Manipulating cell cycle checkpoints to boost radiation effectiveness for paediatric medulloblastoma (#270)

Brooke S Strowger 1 , Hilary L Hii 1 , Nicholas G Gottardo 1 2 , Raelene Endersby 1
  1. Telethon Kids Institute, Subiaco, WA, Australia
  2. Paediatric Oncology and Haematology, Princess Margaret Hospital, Perth, WA, Australia

Medulloblastoma is the most common malignant brain cancer of childhood. Treatment consists of surgery, followed by radiation therapy (RT) and multi-agent chemotherapy. Although overall survival rates exceed 75%, these rates have not improved for decades and survivors continue to experience debilitating sequelae as a result of their treatment. In the investigation of potential new therapies, our lab recently demonstrated that cell cycle checkpoint kinase (CHK1 and CHK2) inhibitors sensitise medulloblastoma cells to the genotoxic effects of the chemotherapeutics currently used in the clinic. These drugs work mechanistically by impairing the DNA damage response (DDR) pathway. As radiation plays a central role in medulloblastoma treatment, and is also known to activate the DDR pathway, we hypothesised that CHK inhibitors may also boost the effectiveness of RT in medulloblastoma.
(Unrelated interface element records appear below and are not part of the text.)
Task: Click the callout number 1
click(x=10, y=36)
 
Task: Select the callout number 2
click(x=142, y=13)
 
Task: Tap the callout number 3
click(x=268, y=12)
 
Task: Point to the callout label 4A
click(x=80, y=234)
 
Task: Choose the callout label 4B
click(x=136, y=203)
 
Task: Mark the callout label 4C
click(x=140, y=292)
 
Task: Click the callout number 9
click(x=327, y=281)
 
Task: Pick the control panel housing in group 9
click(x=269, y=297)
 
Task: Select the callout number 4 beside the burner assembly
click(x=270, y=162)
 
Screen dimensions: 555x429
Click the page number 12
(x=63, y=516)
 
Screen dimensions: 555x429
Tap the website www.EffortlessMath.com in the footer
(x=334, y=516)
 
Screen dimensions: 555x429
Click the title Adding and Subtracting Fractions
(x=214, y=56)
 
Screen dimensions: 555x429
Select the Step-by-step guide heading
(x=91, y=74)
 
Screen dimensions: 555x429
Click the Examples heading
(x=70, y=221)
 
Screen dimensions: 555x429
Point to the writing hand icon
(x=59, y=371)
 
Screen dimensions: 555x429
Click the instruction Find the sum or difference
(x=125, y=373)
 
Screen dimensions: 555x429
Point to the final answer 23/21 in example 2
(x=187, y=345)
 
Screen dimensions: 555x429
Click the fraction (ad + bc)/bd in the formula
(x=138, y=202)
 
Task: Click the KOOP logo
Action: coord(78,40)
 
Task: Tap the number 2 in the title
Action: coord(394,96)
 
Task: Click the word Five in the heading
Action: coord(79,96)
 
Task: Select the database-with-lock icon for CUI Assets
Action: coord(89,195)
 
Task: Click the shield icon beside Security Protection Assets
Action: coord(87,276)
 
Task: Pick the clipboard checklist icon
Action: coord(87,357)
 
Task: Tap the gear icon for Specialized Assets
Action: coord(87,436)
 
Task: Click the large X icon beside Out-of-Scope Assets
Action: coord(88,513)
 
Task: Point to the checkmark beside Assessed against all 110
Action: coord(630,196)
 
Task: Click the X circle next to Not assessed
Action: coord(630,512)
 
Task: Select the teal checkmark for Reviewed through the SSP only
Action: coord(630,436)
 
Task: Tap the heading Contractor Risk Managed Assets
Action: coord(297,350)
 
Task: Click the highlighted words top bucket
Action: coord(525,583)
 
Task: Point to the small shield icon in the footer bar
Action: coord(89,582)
To investigate this preclinically we used an XRAD SmART, a unique instrument that combines cone beam CT imaging and rotating x-ray beams, to deliver RT to specifically-defined targets in mouse brain. Mice with orthotopically-implanted medulloblastoma were treated with either RT alone or RT in combination with the CHK inhibitor LY2606368. RT was administered in daily two gray (Gy) fractions up to 24Gy, mimicking clinical protocols, and LY2606368 was administered subcutaneously thrice weekly to replicate plasma concentrations achievable in children. The effect of treatment on animal survival was assessed using Kaplan-Meier analyses, and immunohistochemistry was used to evaluate molecular events such as DNA damage and apoptosis. Tumour-bearing mice receiving combination therapy exhibited significantly increased survival, and this was a result of significantly increased DNA damage and apoptosis in medulloblastoma cells, compared to mice receiving RT alone. It is imperative that only the most effective therapies are translated from the lab to clinical trials. The XRAD SmART is therefore a valuable tool, providing a new opportunity to rigorously evaluate novel drug/radiation combinations, and will facilitate the screening and identification of suitable and effective new treatments for new paediatric cancer clinical trials.